### 提示本文
The Regulations on Cryptocurrency Transaction and ICO in Thailand

 

タイにおける仮想通貨取引・ICO規制について

2018 年 9 月 22 日
One Asia Lawyers タイ事務所
弁護士(日本法) 古橋いぶき
弁護士(タイ法) Ratana Sutharaphan

1 はじめに

 タイでは2018年5月にデジタルアセットビジネスに関する緊急勅令B.E.2561(2018)(以下、「勅令」といいます。)が施行されました。この勅令により、MOF(The Ministry of the Ministry of Finance )及びSEC(The Securities and Exchange Commission of Thailand)が同国の仮想通貨取引及びICOに関する規制当局となることが明らかになりました。
 その後、MOF、SECが関連する具体的な運用方針を策定・発表し、タイにおける仮想通貨取引・ICO関連規制の詳細が明らかになりました。また、これら取引に関する税務上の取扱いも定められましたので、以下に概要をご紹介します。

2 デジタルアセットビジネス

 勅令は、仮想通貨(cryptocurrency)及びデジタルトークンを「デジタルアセット」と定義し、デジタルアセットビジネスとして、①デジタルアセット取引所運営業、②デジタルアセットブローカー業、③デジタルアセット販売業の 3 つに定義しています。
 タイにおいて上記いずれかのデジタルビジネスを営むためには、タイ国法人であること、及び、MOFからデジタルアセットビジネスの営業許可を取得することが必要となります。
営業許可の申請方法や要件、必要書類の詳細はSECのホームページにて公表されていますが、例えば、申請要件の 1 つである最低登録資本金額は以下のとおりです。

 • 仮想通貨又はデジタルトークン取引所運営業 登録資本金 5,000 万バーツ以上
 • 仮想通貨又はデジタルトークンブローカー 登録資本金 2,500 万バーツ以上
 • 仮想通貨又はデジタルトークン販売者 登録資本金 500 万バーツ以上

 営業許可申請のおおよその流れは、次のとおりとなっています。まず、申請者は申請手数料 3 万バーツを支払い、SECに対して必要書類のすべてを提出します。SECによる審査の後、SECからMOFへと審査が回されます。MOFが要件をすべて満たすと判断した場合、営業許可が認められます。申請書類のすべてが揃ってから承認までにかかる期間は 150 日とされており、承認を得たデジタルアセットビジネス業者は、営業許可証の発行手数料として、以下の金額を支払い、許可証を得た日から 180 日以内に営業を開始することができます。

 • 仮想通貨又はデジタルトークン取引所運営業 発行手数料 250 万バーツ
 • 仮想通貨又はデジタルトークンブローカー 発行手数料 125 万バーツ
 • 仮想通貨又はデジタルトークン販売者 発行手数料 100 万バーツ

 勅令以前にすでにデジタルアセットビジネスを行っていた事業者については、2018 年 8 月14 日までにSECに許可申請をすることで、営業許可申請の不承認が決定しない限りは引き続き事業を継続することが認められました。SECの発表によれば、以下に記載の既存のデジタルアセット取引所運営業者 6 社及びデジタルアセット販売業者 2 社がかかる届出を行い、事業を継続しています。

### 記録データ

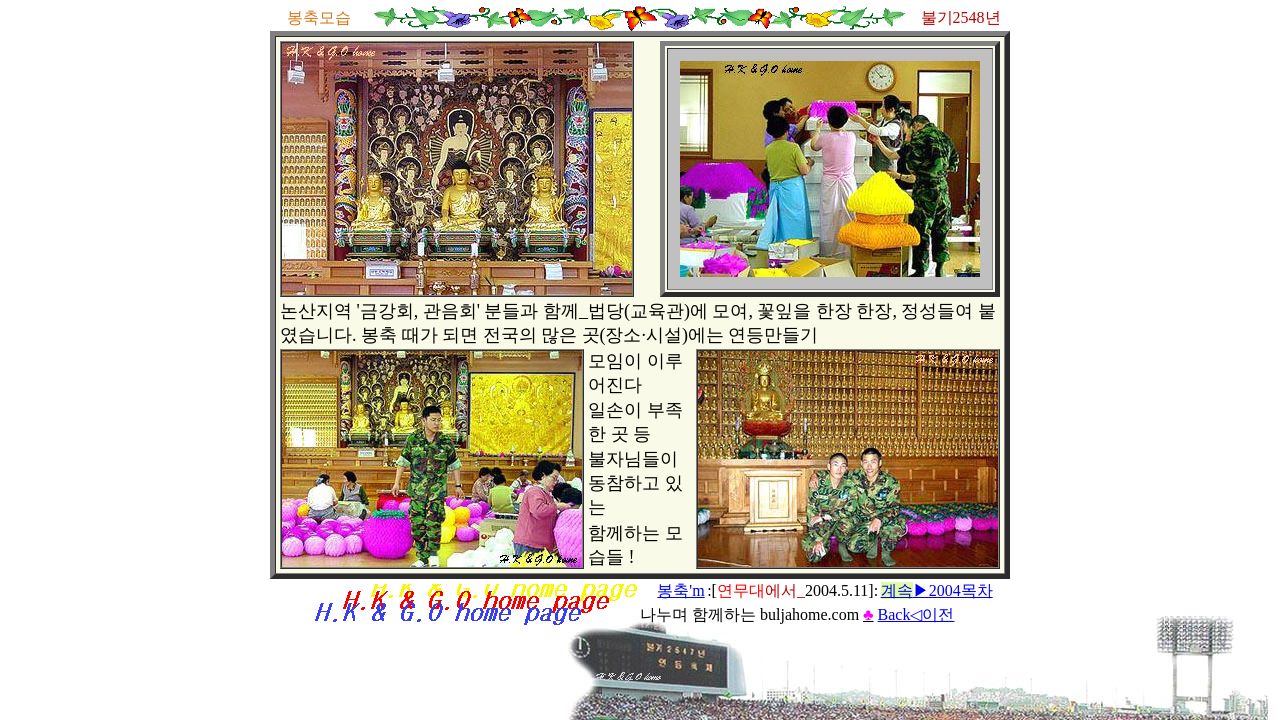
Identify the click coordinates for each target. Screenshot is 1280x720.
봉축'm (680, 590)
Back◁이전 (916, 614)
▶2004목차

### 依頼文 A
タイの仮想通貨規制についての本文で、勅令が定めるデジタルアセットビジネスの種類をすべて挙げてください。
### 依頼文 B
タイの仮想通貨規制についての本文のうち、「The Regulations on」から「Commission of Thailand)が同国の仮想通貨取引及びICOに関する規制当局となることが明らかになりました。」までを一字一句そのまま書き出してください。
### 依頼文 C
タイの仮想通貨規制についての本文を、最後の文の後から引き継いで書き進めてください。
上のデータは本文とは関係がありません。

### 回答文 A
デジタルアセット取引所運営業、デジタルアセットブローカー業、デジタルアセット販売業

### 回答文 B
The Regulations on Cryptocurrency Transaction and ICO in Thailand

 

タイにおける仮想通貨取引・ICO規制について

2018 年 9 月 22 日
One Asia Lawyers タイ事務所
弁護士(日本法) 古橋いぶき
弁護士(タイ法) Ratana Sutharaphan

1 はじめに

 タイでは2018年5月にデジタルアセットビジネスに関する緊急勅令B.E.2561(2018)(以下、「勅令」といいます。)が施行されました。この勅令により、MOF(The Ministry of the Ministry of Finance )及びSEC(The Securities and Exchange Commission of Thailand)が同国の仮想通貨取引及びICOに関する規制当局となることが明らかになりました。

### 回答文 C
<取引所運営業者>
 1. Bitcoin Co., Ltd.
 2. BitKub Online Co., Ltd.
 3. Cash2coin Co., Ltd.
 4. Satang Corporation Co., Ltd.
 5. Coin Asset Co., Ltd.
 6. South East Digital Exchange Co., Ltd.

<販売業者>
 1. Coins TH Co., Ltd.
 2. Digital Coin Co., Ltd.

デジタルアセットビジネス業者は、営業許可証に基づき事業を行う期間、SECに対し、以下の通り定められた年間手数料を支払わなければなりません。

 • 仮想通貨又はデジタルトークン取引所運営業
 年間売買・交換額の 0.002%に相当するタイバーツ(ただし、上限 2000 万バーツ/下限 50万バーツ)
 • 仮想通貨又はデジタルトークンブローカー
 年間売買・交換額の 0.001%に相当するタイバーツ(ただし、上限 1000 万バーツ/下限 25万バーツ)
 • 仮想通貨又はデジタルトークン販売者
 年間利益・キャピタルゲインの 1%に相当するタイバーツ(ただし、上限 500 万バーツ/下限10 万バーツ)

 なお、デジタルアセットビジネス業者は、マネーロンダリング防止法( Anti-money Laundering Law)の下、金融機関とみなされますので、留意が必要です。

3 ICO

 タイにおけるICO (Initial Coin Offerings) による資金調達は、以下の規制枠組のもとで認められることとなりました。
 ICOプロジェクトはすべて、SECから事前の許可を得た上で、SECから認可を受けたICOポータル(デジタルトークンシステムプロバイダー)を通して行われることが義務づけられました。
 ICOへの投資額については、ベンチャーキャピタル法人やプライベートエクイティファンド等に関して制限は定められていませんが、一般の投資家についてはICOプロジェクト毎に 1 人30 万バーツが投資額の上限とされ、また、それら一般の投資家へのデジタルトークン発行額の合計も総発行額の 70%を超えてはならない等の制約に服します。また、デジタルトークンの販売期間は、原則として、SECから販売許可を得てから 6 ヶ月以内と定められ、販売許可から12 ヶ月以内であれば延長が認められる場合もあります。デジタルトークンは、タイバーツまたは仮想通貨(4 に記載の認定仮想通貨)を対価として発行されなければなりません。販売期間終了後 15 日以内に、発行者はSECへ報告をする義務があります。
 タイにおいてICOポータルの運営を行うためには、タイ国法人であること、及び、SECから
COポータルの営業許可を取得することが必要です。ICOポータルの営業許可申請要件としての最低登録資本金は 500万バーツであり、申請書類のすべてが揃ってから承認までにかかる期間は 90 日とされています。ICOポータルは、取り扱うICOプロジェクトや発行者に関連する情報についてデューデリジェンスを行い、発行者が諸規定を遵守しているかにつき確認する義務があります。
 ICOポータルは、営業許可証に基づき事業を行う期間、SECに対し、毎年 1 月末日(営業開始初年度は営業許可の日)までに、10 万バーツの年間手数料を支払わなければなりません。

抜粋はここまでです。